Niente sfida in famiglia a Melbourne. Il sogno di vedere Simone Vagnozzi incrociare la racchetta con Jannik Sinner è svanito nelle qualificazioni del Million Dollar 1 Point Slam. Il coach azzurro si è messo in gioco nel singolare torneo esibizione (che mette in palio un milione di dollari australiani, circa 600.000 euro, per match di un solo punto), ma la sua avventura è durata poco: dopo aver superato il primo turno grazie a un doppio fallo di Luke Savile, Vagnozzi si è arreso al secondo step contro Calum Puttergill, battuto da un servizio vincente che ha spento le speranze di qualificazione.
L'ironia di Jannik: "Può vincere? Se non serve..." -
Un divertitissimo Sinner ha seguito le gesta del suo allenatore in tv, trasformandosi in tifoso e commentatore d'eccezione. In un video diventato subito virale, il numero uno al mondo ha scherzato sulle chance del coach: "Può vincere il torneo? Se non deve servire...". Archiviata l'eliminazione di Vagnozzi, ora tocca proprio a Sinner scendere in campo nell'evento (mercoledì 14 gennaio), ultimo test prima di fare sul serio con l'inizio degli Australian Open il 18 gennaio.

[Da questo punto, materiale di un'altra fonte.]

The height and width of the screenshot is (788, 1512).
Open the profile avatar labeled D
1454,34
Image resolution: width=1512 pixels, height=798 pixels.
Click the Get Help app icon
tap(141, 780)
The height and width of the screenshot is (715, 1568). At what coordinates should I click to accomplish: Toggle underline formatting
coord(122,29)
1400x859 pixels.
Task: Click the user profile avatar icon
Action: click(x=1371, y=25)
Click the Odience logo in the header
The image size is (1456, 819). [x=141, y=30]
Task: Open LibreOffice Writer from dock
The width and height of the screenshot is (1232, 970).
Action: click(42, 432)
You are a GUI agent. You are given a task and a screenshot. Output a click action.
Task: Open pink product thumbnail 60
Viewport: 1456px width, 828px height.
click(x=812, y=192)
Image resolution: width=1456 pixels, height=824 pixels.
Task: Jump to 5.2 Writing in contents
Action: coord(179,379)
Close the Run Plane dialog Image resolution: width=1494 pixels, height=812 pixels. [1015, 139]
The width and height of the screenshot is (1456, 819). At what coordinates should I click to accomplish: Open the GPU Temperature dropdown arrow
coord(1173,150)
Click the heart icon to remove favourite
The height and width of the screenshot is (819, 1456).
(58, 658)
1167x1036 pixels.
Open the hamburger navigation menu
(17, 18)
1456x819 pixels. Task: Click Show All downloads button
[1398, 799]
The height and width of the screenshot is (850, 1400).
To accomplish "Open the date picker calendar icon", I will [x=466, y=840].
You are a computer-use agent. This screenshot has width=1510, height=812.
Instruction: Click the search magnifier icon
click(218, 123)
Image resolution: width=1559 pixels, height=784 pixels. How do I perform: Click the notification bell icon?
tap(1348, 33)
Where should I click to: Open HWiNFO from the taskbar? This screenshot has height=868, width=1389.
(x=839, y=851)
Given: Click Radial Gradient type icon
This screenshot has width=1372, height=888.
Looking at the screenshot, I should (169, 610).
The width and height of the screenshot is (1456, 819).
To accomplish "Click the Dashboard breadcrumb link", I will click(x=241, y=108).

Cos'è e regole del Million Dollar 1 Point Slam -
Ma come funziona questo torneo che mette in palio un milione di dollari australiani? Il regolamento è estremo: niente set, niente game, nemmeno tie-break. Ogni match si decide con un unico, singolo punto. Al tabellone prenderanno parte 48 concorrenti, un mix eterogeneo composto da professionisti, celebrità munite di wild card e dilettanti qualificati tramite i campionati statali. E il sorteggio del servizio avverrà nel modo più bizzarro: con il gioco di "Carta, forbice, sasso". Chi vince la conta decide se servire o rispondere; chi vince il punto passa il turno, chi lo perde torna a casa.